Mitsubishi Motors Europe rebat les cartes de son SUV compact électrique avec deux packs au catalogue, une LFP de 67 kWh homologuée jusqu’à 472 km WLTP et une NMC de 89 kWh qui grimpe à 650 km WLTP, contre 635 km pour l’ancienne 87 kWh. Le moteur, lui, ne bouge pas d’un iota, 160 kW sur le train avant, soit 220 ch et une traction avant sans complexe.

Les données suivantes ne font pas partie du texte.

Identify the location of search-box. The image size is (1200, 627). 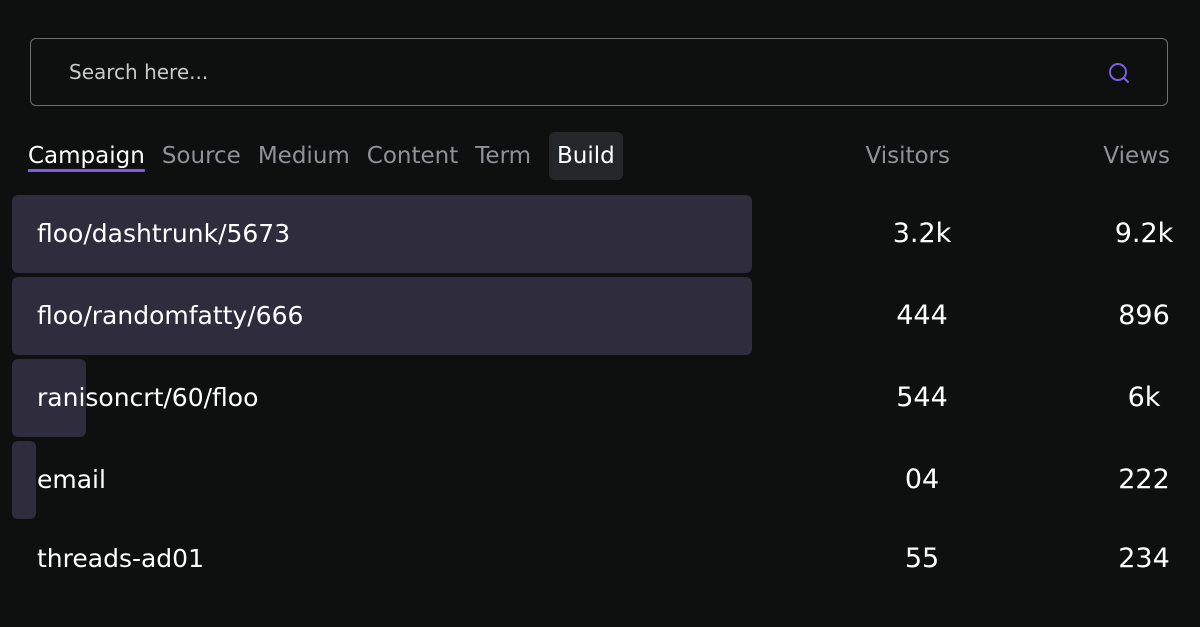
(599, 72).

La vraie histoire se joue à Douai, dans l’ElectriCity de Renault, là où sort le Scenic E-Tech dont l’Eclipse Cross de deuxième génération est le jumeau au badge près. Même plateforme AmpR Medium (rebaptisée RG Medium 1.0 par Renault), même architecture cell-to-pack pour la LFP, mêmes 232 cellules pouch empilées serré avec un taux d’occupation du pack de 53 %, déjà vues sur la Mégane E-Tech restylée. L’Alliance Renault-Nissan-Mitsubishi donne des signes de fatigue depuis des années, et pourtant elle continue de produire ce genre d’objet parfaitement calibré pour l’Europe.

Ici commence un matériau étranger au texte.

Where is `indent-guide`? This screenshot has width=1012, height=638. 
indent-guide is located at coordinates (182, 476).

La recharge rapide constitue l’argument le plus intéressant du millésime, avec 165 kW en courant continu pour la petite LFP, capable d’avaler un 15-80 % en 24 minutes environ, tandis que la grande NMC plafonne à 150 kW et boucle le même exercice en 28 minutes, environ 9 minutes de mieux qu’auparavant. En alternatif, 11 kW de série et un chargeur embarqué 22 kW en option sur les deux packs, détail qui parlera à quiconque branche sur une borne de copropriété ou de parking urbain. Capacité de remorquage annoncée à 1,1 tonne, et l’accès au réseau Ionity reste dans les valises du constructeur.

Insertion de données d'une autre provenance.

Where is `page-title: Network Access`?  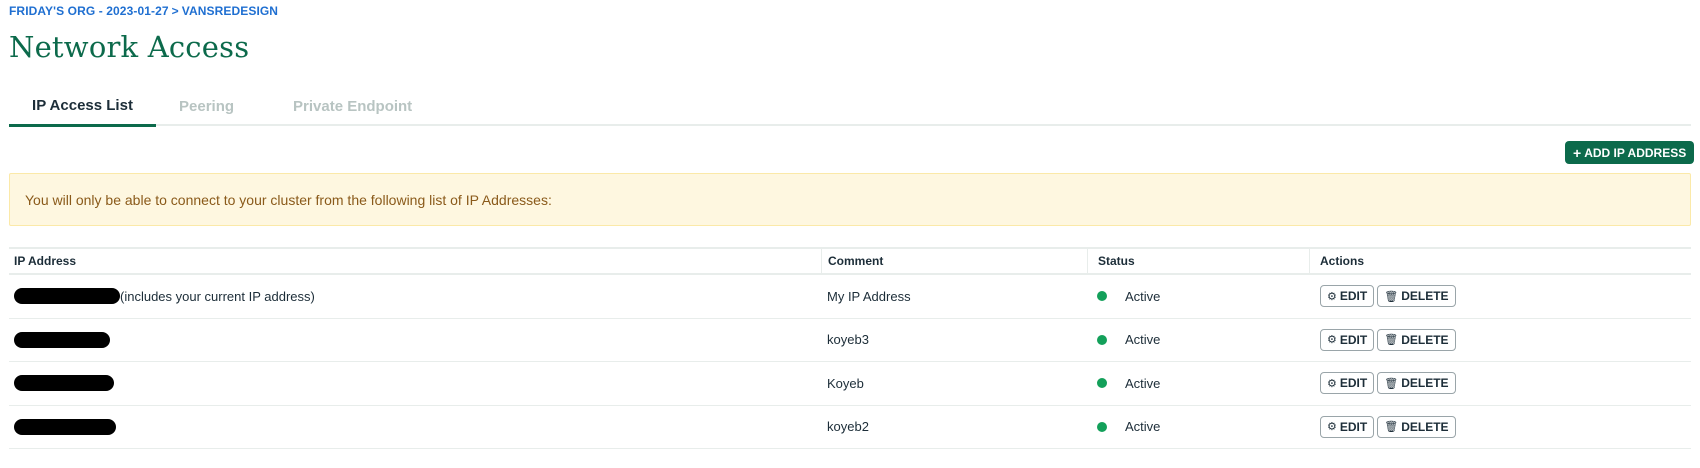
page-title: Network Access is located at coordinates (130, 47).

Le communiqué européen assume la logique de gamme : « Mitsubishi Motors Europe renforce son offre électrique avec l’introduction d’une nouvelle batterie de 67 kWh pour l’Eclipse Cross BEV », indique la marque, qui revendique « davantage de flexibilité pour choisir l’autonomie, les performances de recharge et le prix » adaptés à chacun. Traduction commerciale, la version d’entrée doit faire tomber le ticket d’accès, aujourd’hui fixé à 43 990 euros en finition Diamant Plus au configurateur.
Le prix, justement, alimente le suspense côté français. Certains magazine automobiles annocent un tarif de départ autour de 29 990 euros, un chiffre à confirmer, alors que les premières grilles européennes annoncent plutôt 35 990 euros aux Pays-Bas, voire 32 990 euros bonus déduit. Entre ces deux mondes, il y a un gouffre de positionnement, et la réponse tombera au moment du lancement commercial, attendu en novembre 2026.
À la présentation de cette seconde génération, il y a un an, Mitsubishi promettait pour la mi 2026 une déclinaison plus accessible dotée d’un pack de 60 kWh NMC et d’un moteur de 125 kW, sur le modèle de ce que fait le Scenic. Cette variante n’apparaît nulle part dans les annonces actuelles. Disparue, ou simplement remisée derrière la LFP 67 kWh, qui coche déjà la case du prix plancher… difficile de trancher.
Reste ce paradoxe, une Mitsubishi conçue par Renault, assemblée dans le Nord de la France, vendue avec un badge japonais à des familles françaises qui chercheront d’abord le meilleur rapport kWh/euro. Le marché du SUV familial électrique se gagne désormais au configurateur, ligne par ligne.